Dan Schnau

Will Blazor Replace MVC?

Blazor will not simply replace MVC. Blazor is a new technology with its own advantages and disadvantages, while MVC is a tried-and-true technology for building web applications with ASP.NET.

Is Blazor Better than MVC?

The short answer is no, Blazor is not Better than MVC. It's a new technology for a new type of application, and not intended to replace ASP.NET MVC. If you want to build a single-page-application or SPA like experience, and only write with .NET languages like C#, then Blazor is the technology you need. If you want to build a more classic web application experience, then ASP.NET MVC will suit your needs better.

The result of this is that if you want to build a single-page application, Blazor is likely a better choice than MVC for your needs. Blazor WebAssembly, or Blazor WASM, offers spectacular performance gains on client-side applications thanks to taking advantage of WebAssembly.

If you want to build a more classic web application experience, MVC is likely a better choice than Blazor. Blazor is a newer technology but offers potential and has been growing in popularity since 2019.

Is ASP.NET MVC still used in 2023?

It sure is!
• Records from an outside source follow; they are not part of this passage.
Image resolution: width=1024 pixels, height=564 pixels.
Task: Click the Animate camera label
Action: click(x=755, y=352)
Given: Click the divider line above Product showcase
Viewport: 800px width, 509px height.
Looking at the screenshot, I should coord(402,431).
The blog you're reading this on is powered by MVC. Many enterprise applications run on MVC and they will continue to do so for the foreseeable future. MVC is a time-tested technology that has full-throated support from Microsoft.
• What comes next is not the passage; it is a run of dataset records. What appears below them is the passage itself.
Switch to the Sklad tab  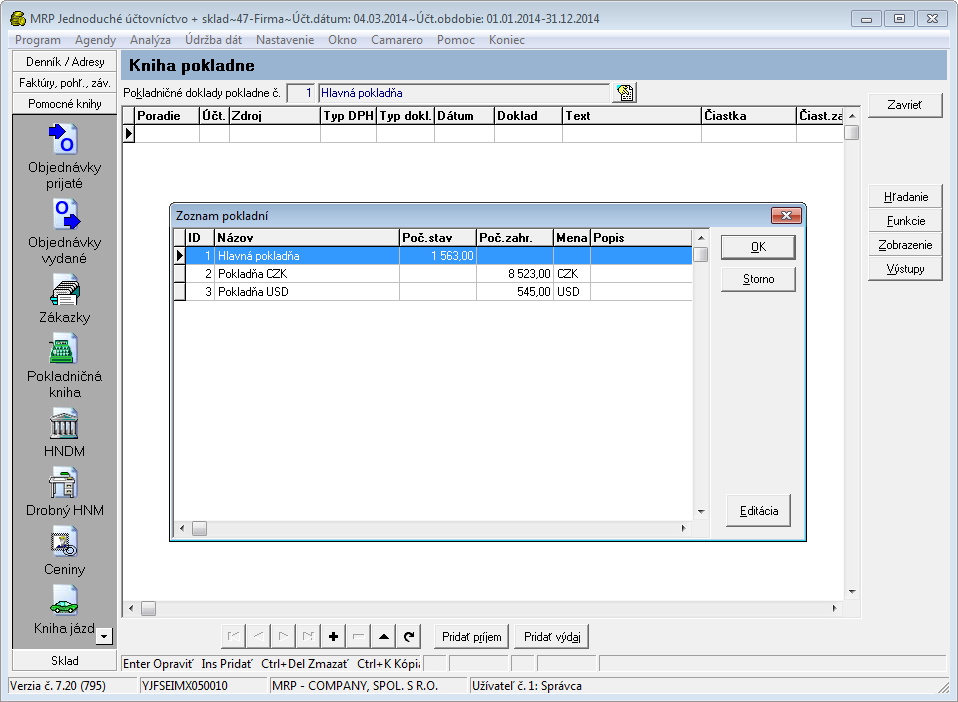pyautogui.click(x=64, y=661)
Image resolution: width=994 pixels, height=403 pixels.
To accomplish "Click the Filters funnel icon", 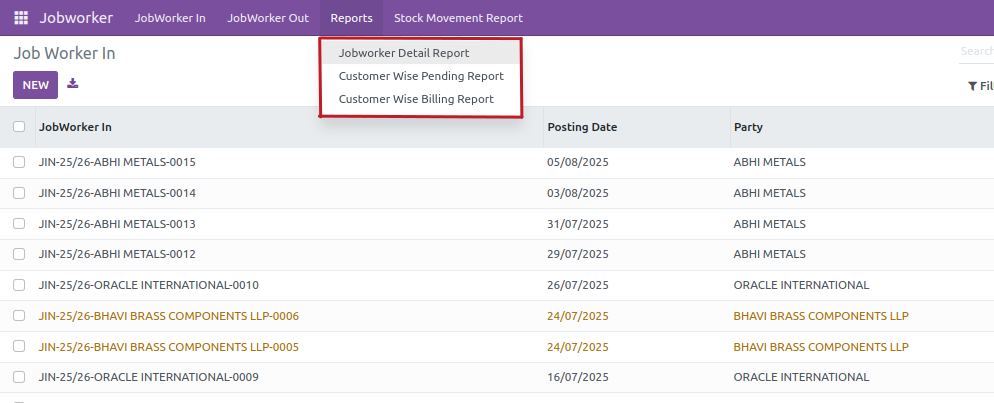I will click(972, 87).
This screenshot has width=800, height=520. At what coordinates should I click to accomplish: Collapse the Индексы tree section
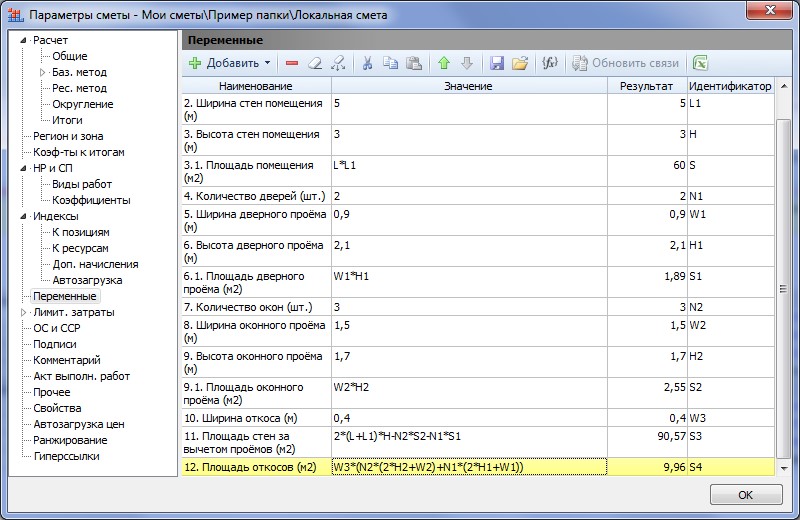[x=23, y=216]
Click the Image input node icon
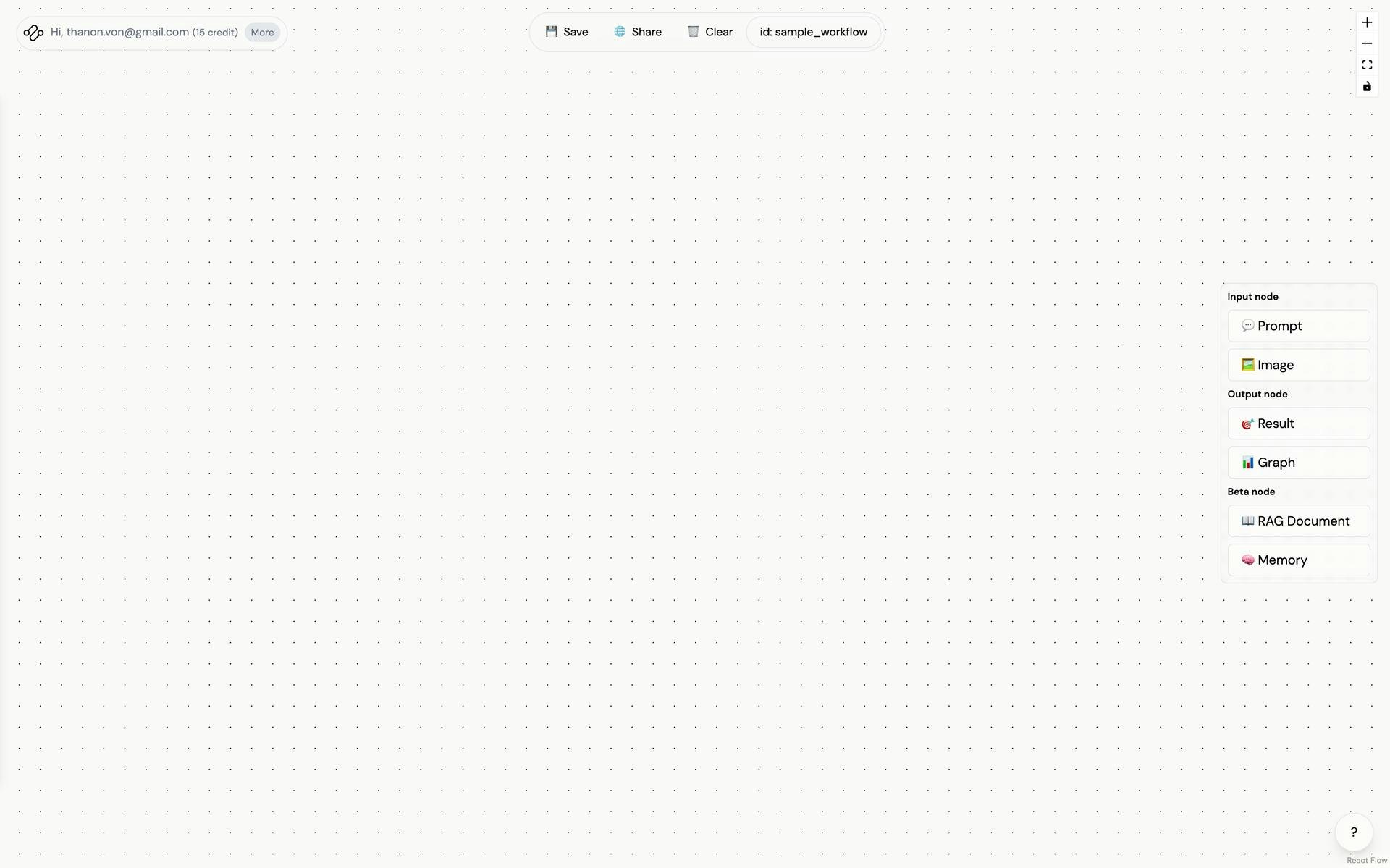Screen dimensions: 1390x868 tap(1247, 365)
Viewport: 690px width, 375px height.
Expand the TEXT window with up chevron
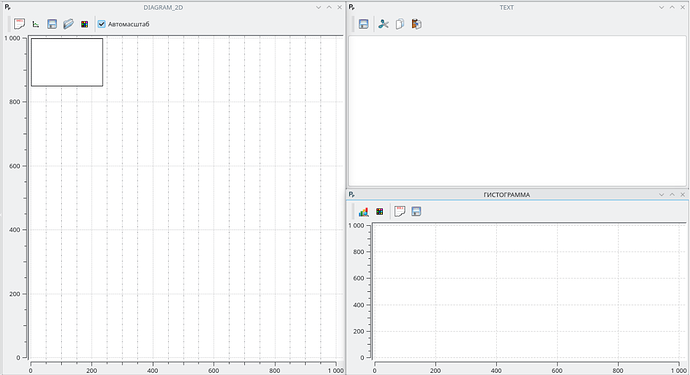pos(672,7)
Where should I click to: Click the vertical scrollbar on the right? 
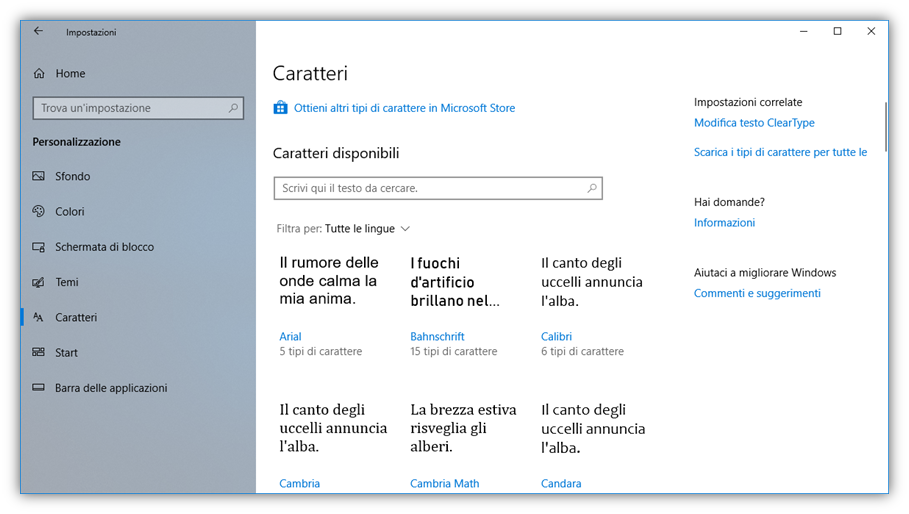[885, 125]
MVC is an acronym for Model, View, Controller and it is a way of building out web applications. In short, An HTTP request comes in to the server. The request lands on a Controller, which handles the request and generates a Model. The Model is then sent to a View, which is returned by the server and rendered on the user's page. The View for this page you're reading right now is of type Blog.
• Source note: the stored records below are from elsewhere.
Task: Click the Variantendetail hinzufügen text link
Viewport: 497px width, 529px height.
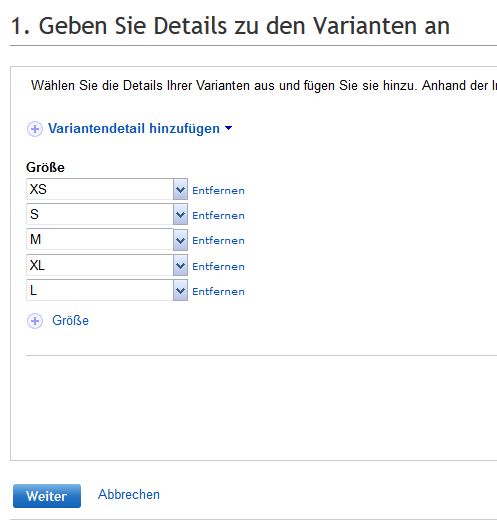Action: (134, 129)
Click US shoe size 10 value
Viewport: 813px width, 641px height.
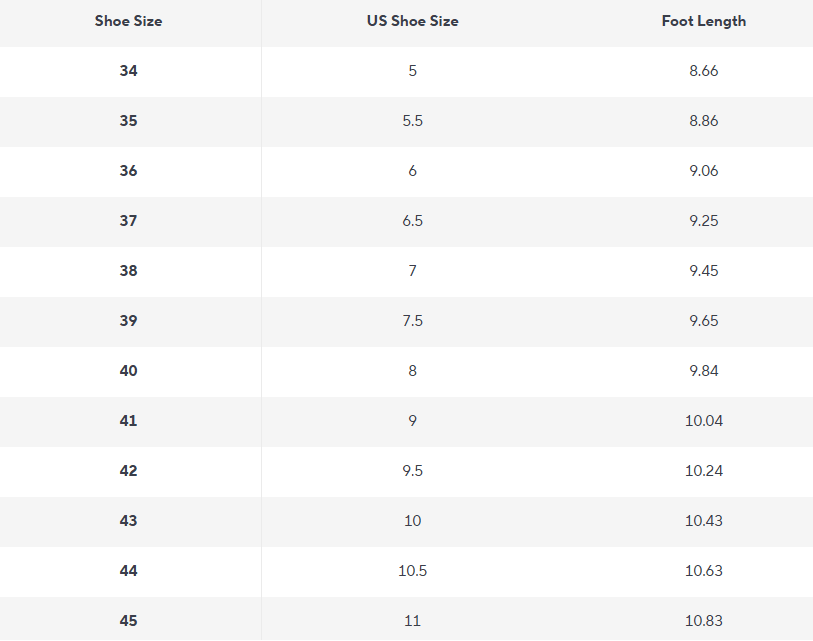tap(413, 521)
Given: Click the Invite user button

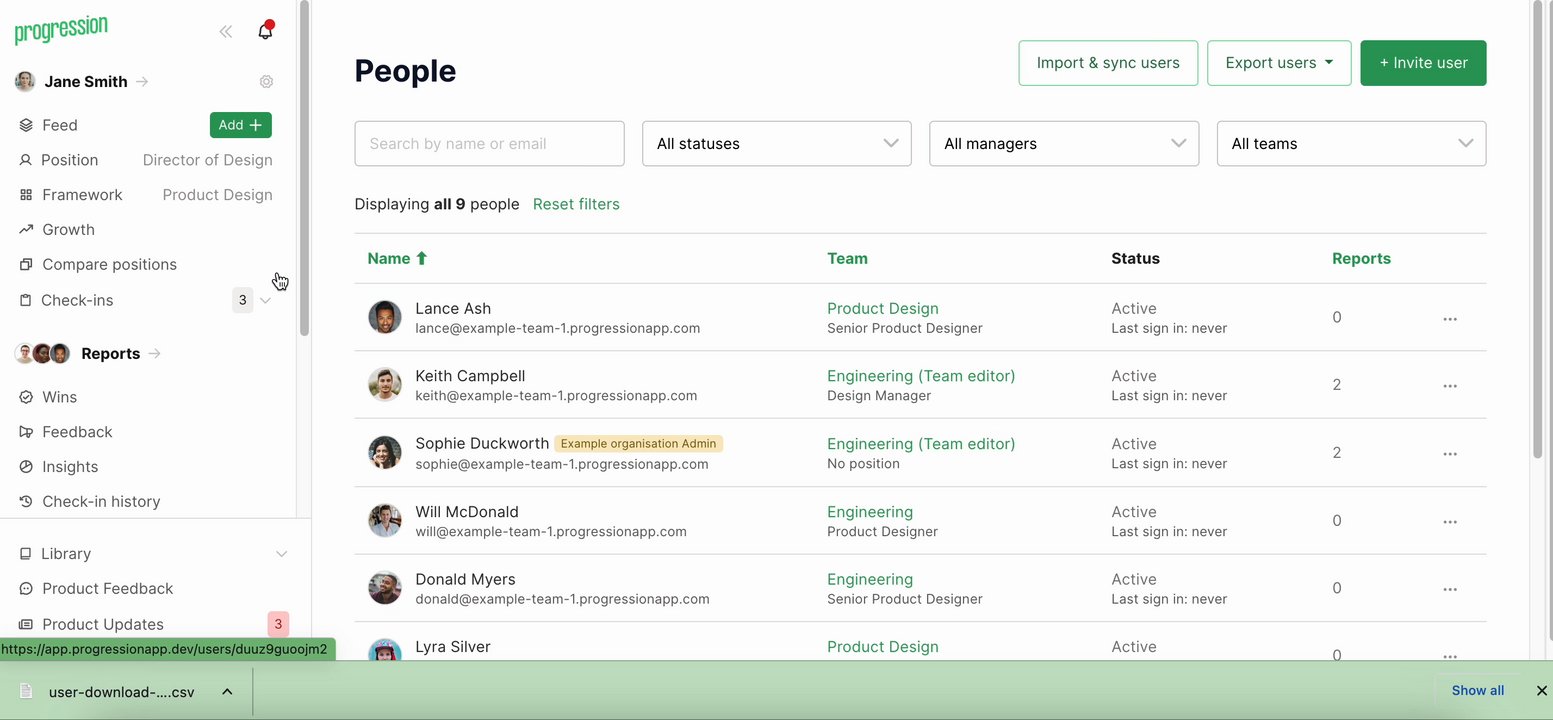Looking at the screenshot, I should coord(1422,63).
MVC is a proven architecture with excellent performance and a large, healthy ecosystem of developers and software packages.

Blazor Hosting Models

Blazor is a technology built for running web applications written entirely in .NET/C#. That is. This is the key difference: in MVC, the web server is running .NET, but you're still running JavaScript in the browser for anything done client-side. With Blazor, everything is run in .NET, both server and client code. Blazor runs .NET code on the browser thanks to WebAssembly, or WASM. Essentially, a tiny version of the .NET framework is sent to the browser, then compiled C# code is sent along with it. This Blazor model is called Blazor WASM.

Blazor can also run entirely server side, with page updates sent to the browser via a SignalR pipeline. This model is called Blazor Server.

In combination with Blazor WASM, and Blazor Server, some code can run on the server, and other code can run on the browser in a hosting model called Blazor Hybrid.